--- START ---
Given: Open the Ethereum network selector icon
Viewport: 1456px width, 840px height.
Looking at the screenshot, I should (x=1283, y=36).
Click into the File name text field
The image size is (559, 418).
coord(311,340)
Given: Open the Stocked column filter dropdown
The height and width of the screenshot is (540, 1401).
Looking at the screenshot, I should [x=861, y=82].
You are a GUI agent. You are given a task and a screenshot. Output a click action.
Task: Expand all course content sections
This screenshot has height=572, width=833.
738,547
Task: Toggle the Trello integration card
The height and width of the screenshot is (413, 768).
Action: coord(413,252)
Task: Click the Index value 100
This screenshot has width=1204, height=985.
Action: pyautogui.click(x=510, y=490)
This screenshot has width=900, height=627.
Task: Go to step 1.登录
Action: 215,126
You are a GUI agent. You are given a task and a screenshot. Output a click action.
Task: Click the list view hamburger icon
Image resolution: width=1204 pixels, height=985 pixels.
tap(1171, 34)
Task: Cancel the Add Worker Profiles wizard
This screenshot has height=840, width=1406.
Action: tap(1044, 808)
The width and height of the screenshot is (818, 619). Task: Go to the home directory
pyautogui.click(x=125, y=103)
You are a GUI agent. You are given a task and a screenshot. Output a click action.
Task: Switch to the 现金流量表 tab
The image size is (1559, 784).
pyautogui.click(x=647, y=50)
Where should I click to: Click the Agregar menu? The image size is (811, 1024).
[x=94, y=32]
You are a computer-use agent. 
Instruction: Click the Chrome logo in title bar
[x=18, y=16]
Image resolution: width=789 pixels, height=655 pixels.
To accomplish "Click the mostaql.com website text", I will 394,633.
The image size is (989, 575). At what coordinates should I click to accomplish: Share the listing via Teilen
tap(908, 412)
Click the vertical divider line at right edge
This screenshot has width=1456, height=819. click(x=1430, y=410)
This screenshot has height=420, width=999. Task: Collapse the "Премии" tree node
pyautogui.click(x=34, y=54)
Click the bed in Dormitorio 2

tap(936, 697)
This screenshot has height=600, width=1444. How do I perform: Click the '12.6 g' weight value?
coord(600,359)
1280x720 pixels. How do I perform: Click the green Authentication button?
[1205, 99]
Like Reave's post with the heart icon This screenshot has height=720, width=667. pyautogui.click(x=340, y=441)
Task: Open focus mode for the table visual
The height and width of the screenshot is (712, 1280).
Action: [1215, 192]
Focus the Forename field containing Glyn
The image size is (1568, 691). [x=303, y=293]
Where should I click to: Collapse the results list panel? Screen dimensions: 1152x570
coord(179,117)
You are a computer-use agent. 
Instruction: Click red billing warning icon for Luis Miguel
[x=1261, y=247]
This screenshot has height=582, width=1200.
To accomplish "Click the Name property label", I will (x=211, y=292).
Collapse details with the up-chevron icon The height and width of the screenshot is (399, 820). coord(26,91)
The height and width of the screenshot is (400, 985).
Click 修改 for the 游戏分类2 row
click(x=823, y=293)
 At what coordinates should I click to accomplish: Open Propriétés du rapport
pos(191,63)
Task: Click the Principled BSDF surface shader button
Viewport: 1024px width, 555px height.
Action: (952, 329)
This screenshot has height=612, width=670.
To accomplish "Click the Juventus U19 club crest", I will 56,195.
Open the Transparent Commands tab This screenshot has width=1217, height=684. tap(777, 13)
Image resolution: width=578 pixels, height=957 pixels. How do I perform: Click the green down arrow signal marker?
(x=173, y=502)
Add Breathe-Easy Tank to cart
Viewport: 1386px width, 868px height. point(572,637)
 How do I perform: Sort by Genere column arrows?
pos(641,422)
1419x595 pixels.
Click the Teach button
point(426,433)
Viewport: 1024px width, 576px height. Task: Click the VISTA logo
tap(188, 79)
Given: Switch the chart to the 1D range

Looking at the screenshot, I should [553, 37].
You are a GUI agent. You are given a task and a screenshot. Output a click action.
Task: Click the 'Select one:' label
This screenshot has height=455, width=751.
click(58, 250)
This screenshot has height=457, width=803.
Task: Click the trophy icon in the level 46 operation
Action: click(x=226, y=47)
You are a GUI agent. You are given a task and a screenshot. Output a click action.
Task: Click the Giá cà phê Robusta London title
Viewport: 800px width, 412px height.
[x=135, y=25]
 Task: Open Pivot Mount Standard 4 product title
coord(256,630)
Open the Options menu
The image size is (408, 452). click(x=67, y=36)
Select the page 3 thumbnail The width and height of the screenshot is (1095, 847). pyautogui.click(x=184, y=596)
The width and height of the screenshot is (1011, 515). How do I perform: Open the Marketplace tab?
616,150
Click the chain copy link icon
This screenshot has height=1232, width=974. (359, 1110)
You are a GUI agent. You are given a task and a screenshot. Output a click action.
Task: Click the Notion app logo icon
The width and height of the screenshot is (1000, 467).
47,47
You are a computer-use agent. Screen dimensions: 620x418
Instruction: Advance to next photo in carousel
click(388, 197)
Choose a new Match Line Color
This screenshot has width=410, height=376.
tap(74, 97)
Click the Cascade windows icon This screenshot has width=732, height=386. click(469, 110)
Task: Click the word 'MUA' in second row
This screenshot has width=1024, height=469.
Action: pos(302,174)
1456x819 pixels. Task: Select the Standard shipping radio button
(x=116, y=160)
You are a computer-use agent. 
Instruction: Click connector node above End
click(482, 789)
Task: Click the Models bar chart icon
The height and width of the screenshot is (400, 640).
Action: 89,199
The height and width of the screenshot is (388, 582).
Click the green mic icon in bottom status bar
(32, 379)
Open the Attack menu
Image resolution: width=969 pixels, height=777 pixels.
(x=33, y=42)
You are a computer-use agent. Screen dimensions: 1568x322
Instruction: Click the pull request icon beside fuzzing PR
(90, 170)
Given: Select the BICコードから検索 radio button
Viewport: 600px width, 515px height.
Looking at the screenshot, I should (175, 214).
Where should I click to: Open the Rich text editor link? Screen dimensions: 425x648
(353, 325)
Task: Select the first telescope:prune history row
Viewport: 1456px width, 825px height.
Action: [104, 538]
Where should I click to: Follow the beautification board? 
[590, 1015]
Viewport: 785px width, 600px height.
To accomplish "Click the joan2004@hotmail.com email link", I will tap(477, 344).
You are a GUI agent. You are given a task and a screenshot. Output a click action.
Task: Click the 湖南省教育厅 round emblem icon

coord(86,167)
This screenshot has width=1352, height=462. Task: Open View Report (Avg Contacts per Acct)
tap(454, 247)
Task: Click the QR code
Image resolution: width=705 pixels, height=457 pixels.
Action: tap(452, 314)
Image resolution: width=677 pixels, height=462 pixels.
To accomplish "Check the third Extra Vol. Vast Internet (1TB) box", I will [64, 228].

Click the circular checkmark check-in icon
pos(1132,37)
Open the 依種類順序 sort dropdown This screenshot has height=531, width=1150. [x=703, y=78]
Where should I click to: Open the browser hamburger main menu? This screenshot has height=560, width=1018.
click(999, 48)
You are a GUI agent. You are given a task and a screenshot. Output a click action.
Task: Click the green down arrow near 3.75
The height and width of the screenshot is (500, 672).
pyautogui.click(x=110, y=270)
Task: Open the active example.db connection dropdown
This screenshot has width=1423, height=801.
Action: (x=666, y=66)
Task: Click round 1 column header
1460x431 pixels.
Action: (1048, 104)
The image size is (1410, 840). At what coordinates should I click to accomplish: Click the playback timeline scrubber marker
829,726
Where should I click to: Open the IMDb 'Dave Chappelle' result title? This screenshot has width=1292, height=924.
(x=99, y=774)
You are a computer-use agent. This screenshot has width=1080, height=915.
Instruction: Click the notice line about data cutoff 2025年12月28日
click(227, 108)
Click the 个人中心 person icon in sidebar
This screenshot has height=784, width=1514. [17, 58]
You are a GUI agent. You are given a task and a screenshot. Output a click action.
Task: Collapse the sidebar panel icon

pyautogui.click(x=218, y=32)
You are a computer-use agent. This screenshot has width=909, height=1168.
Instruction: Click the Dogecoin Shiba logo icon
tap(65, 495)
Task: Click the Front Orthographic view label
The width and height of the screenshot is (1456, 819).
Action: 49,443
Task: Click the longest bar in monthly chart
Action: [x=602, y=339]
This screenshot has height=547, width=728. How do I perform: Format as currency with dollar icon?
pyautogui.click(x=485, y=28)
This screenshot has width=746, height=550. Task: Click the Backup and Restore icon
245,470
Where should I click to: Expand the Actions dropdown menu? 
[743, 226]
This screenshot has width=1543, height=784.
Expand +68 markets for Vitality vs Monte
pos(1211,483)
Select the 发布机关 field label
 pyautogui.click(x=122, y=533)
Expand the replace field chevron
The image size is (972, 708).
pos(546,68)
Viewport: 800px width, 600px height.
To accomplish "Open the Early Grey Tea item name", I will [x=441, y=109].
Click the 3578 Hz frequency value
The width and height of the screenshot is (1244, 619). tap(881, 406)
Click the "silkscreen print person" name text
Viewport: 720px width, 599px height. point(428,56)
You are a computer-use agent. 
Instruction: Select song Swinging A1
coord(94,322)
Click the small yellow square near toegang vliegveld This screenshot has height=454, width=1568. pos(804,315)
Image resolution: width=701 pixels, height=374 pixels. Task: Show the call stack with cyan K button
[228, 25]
--- END ---
Wherever the word "near" appears in a line of the data, copy that line.

COMPLETED TASK:
Task: Click the green down arrow near 3.75
Click the small yellow square near toegang vliegveld This screenshot has height=454, width=1568. pos(804,315)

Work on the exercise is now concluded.